(Text under study Opens)

It would be some time before Dakota and Ojibwe people felt the full force of European presence, but colonization of Minnesota began with a religious ritual. On June 4, 1671, on an overlook above Sault Ste. Marie, where Lake Superior flows into Lake Huron in the heart of Ojibwe territory, Monsieur de Saint Lusson and the Jesuit priest Claude Allouez erected a cross in the presence of Native onlookers, declaring the territories of the Western Great Lakes for the King of France and for Christianity.1

But a sea change was looming on the horizon. This is a pivotal part of Minnesota’s religious history, for it ritualized the Doctrine of Christian Discovery – an emerging principle of the “law of nations” that European monarchs could legally claim discovered territory in the name of their Christianity and the lack thereof among Indigenous peoples. This theological assertion would later become a legal doctrine, incorporated into U.S. law in 1823 when the Supreme Court ruled that European sovereigns (and their U.S. heirs) enjoyed absolute title to lands they claimed in the name of Christianity and assigned to Native peoples the rights of occupancy only. 

Although Allouez and his fellow Jesuits Louis Hennepin, Jacques Marquette, and others first extended Christianity to the Ojibwe in Minnesota, French colonization took a more commercial interest in the fur trade, which required Indigenous lifeways on the land largely to continue apace Gichi Onigaming, known to the French as Grand Portage, became a bustling multilingual and multicultural center in the 1700s, as furs brought down the portage from the vast network of interior waterways were exchanged with traders who navigated the Great Lakes in their large canoes to markets in Montreal. French Catholic missionaries were always part of the presence, but conversions at the time were few, eclipsed by the French focus on trade. The majority of Native Catholics were the children of French fur traders and Ojibwe women.

  1. Claude Allouez, June 4, 1671, in Reuben Thwaites, Jesuit Relations (Cleveland: Burrow Bros., 1901) vol. LV, pp. 107-11.

(Text under study Closes)
(Records shown Opens)

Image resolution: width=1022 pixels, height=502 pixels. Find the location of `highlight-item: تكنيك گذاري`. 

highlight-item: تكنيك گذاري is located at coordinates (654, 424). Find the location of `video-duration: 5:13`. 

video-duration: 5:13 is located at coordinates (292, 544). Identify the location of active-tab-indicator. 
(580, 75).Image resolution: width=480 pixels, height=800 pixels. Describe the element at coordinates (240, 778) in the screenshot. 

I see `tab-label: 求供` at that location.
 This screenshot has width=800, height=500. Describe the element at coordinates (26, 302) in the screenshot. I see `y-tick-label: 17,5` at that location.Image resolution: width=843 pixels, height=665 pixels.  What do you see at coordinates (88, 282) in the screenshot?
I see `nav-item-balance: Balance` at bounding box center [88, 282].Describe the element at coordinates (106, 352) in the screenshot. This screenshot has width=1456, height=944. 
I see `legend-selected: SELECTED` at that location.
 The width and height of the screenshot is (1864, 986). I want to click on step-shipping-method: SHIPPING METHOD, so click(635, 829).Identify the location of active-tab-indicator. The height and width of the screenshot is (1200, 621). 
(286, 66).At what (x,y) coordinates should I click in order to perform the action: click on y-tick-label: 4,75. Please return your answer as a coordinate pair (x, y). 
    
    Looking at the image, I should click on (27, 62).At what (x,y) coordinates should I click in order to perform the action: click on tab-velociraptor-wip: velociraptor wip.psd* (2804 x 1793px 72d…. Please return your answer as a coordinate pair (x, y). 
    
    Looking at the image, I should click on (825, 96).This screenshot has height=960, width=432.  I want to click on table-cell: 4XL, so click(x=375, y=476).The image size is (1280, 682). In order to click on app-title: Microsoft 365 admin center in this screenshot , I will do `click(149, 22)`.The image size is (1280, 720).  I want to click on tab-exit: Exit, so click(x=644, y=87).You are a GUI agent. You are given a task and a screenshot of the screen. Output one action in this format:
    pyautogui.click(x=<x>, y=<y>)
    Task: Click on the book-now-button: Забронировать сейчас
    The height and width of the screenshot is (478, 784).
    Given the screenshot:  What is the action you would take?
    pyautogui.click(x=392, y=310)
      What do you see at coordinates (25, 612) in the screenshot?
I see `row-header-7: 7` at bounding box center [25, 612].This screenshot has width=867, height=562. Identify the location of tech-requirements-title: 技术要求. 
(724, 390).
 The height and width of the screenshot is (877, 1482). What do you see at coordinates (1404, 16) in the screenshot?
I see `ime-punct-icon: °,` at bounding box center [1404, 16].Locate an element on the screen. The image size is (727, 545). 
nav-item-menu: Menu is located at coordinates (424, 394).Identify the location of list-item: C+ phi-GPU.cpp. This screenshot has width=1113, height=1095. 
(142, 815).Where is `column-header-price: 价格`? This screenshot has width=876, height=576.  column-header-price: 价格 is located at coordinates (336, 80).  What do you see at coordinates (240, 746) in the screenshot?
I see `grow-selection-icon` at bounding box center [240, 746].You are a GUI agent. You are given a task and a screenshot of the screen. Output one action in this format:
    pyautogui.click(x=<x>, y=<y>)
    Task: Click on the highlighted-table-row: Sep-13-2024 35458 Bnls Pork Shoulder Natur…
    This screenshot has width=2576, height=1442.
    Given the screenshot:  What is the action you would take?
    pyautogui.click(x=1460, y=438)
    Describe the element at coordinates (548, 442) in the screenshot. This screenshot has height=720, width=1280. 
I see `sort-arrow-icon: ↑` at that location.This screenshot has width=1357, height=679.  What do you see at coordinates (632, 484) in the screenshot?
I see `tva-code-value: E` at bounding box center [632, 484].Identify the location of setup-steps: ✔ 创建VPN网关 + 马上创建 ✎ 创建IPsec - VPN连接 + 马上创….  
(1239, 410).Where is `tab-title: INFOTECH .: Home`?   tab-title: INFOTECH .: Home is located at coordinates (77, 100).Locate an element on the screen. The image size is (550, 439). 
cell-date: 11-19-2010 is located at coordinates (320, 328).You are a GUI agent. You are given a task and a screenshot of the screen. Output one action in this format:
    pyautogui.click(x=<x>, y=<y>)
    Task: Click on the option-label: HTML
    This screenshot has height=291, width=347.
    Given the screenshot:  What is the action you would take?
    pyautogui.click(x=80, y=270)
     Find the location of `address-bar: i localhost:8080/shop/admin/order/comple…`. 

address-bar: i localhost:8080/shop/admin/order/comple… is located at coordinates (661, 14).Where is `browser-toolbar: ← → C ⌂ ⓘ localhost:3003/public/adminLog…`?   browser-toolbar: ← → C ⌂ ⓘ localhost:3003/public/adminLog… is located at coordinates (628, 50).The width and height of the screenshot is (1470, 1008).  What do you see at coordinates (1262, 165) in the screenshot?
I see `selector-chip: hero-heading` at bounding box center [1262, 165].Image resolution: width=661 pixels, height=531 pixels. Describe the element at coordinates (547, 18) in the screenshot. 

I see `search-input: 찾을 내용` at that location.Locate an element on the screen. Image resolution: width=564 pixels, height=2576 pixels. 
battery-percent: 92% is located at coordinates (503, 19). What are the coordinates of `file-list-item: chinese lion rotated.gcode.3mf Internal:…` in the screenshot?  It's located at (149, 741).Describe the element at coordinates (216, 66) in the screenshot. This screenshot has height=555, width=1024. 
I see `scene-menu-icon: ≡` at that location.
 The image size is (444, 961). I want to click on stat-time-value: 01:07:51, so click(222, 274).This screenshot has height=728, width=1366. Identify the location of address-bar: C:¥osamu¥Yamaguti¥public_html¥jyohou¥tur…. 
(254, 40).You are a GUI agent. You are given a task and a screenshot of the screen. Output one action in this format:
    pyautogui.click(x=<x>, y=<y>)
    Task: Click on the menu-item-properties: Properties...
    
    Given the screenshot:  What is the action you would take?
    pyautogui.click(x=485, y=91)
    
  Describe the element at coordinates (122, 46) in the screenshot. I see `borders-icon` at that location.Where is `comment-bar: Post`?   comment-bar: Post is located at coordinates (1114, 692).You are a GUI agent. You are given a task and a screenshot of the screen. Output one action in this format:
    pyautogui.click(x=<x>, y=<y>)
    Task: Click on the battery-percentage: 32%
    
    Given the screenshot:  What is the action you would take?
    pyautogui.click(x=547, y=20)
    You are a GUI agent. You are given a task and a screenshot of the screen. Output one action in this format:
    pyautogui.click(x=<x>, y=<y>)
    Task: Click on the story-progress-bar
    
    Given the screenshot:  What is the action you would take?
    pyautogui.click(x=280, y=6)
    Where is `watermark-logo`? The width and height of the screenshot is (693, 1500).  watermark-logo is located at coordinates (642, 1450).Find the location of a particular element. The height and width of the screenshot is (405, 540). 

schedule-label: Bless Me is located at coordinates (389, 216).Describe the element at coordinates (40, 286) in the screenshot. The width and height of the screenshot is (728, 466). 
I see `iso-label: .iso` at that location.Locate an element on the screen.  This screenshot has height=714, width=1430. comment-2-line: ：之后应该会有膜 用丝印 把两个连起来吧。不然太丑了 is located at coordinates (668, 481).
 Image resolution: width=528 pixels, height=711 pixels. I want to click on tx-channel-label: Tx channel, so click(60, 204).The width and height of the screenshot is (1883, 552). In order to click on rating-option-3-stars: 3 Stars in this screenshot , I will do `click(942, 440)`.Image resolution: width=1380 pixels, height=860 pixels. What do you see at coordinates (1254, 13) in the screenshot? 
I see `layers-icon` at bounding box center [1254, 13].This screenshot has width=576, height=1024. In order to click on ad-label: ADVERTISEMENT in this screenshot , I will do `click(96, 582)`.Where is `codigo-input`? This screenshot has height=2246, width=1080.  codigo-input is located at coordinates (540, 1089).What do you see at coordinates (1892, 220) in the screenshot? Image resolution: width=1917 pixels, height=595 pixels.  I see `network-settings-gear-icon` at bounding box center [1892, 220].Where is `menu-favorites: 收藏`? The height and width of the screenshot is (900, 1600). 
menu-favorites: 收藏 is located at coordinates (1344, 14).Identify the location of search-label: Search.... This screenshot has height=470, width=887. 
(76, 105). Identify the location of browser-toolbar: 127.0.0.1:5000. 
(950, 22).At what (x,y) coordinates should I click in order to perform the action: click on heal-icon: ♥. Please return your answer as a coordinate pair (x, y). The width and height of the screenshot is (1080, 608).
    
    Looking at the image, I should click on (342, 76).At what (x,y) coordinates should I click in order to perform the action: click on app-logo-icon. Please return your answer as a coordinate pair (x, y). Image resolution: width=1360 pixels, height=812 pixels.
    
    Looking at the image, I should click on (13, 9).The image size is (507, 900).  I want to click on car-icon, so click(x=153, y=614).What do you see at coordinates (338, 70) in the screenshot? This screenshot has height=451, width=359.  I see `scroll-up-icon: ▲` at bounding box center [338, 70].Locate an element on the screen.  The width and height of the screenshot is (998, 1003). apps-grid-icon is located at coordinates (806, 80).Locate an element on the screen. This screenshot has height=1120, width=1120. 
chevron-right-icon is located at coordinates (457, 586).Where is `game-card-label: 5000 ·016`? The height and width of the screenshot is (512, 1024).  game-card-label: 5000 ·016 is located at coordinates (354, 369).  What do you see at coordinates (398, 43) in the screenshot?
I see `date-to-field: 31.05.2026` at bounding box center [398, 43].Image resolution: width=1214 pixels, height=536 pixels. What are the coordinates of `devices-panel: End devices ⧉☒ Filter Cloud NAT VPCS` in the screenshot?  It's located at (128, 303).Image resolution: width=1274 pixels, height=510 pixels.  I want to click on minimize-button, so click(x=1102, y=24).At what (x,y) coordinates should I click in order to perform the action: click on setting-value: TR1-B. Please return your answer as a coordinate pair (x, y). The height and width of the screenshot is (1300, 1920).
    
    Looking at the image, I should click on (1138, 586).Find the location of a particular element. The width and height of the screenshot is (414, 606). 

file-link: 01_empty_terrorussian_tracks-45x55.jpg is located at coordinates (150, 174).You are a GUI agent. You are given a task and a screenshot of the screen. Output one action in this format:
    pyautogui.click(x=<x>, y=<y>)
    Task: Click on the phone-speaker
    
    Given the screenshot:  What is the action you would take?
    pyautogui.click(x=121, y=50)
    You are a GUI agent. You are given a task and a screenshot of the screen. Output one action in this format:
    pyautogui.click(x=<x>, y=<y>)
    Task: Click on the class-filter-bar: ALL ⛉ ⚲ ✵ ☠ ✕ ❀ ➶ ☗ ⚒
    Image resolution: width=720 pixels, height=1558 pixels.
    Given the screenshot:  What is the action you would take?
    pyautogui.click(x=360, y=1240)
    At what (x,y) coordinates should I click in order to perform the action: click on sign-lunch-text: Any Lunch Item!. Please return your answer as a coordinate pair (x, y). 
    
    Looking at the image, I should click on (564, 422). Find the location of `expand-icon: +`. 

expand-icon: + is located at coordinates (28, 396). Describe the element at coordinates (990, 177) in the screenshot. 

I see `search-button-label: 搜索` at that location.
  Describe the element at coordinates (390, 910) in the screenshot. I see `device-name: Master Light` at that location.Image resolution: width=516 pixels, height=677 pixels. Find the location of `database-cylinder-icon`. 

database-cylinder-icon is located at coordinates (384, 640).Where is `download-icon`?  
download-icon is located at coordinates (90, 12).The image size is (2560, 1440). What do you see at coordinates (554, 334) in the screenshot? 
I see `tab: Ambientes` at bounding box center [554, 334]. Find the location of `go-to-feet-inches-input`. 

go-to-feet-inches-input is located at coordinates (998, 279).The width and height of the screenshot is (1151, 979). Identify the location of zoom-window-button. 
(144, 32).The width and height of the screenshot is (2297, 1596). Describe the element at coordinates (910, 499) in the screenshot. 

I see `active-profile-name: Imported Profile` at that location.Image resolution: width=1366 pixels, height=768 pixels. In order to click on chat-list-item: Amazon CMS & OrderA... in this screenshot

(Records shown Closes)

> _Required tasks_:
1/ In the text on Minnesota's early religious history, in what year was the Doctrine of Christian Discovery incorporated into U.S. law?
2/ Reproduce the portion of the text on Minnesota's early religious history that begins with "But a sea change" and ends with "of occupancy only.".

> _Expected outputs_:
1/ It was incorporated into U.S. law in 1823, when the Supreme Court ruled on it.

2/
But a sea change was looming on the horizon. This is a pivotal part of Minnesota’s religious history, for it ritualized the Doctrine of Christian Discovery – an emerging principle of the “law of nations” that European monarchs could legally claim discovered territory in the name of their Christianity and the lack thereof among Indigenous peoples. This theological assertion would later become a legal doctrine, incorporated into U.S. law in 1823 when the Supreme Court ruled that European sovereigns (and their U.S. heirs) enjoyed absolute title to lands they claimed in the name of Christianity and assigned to Native peoples the rights of occupancy only.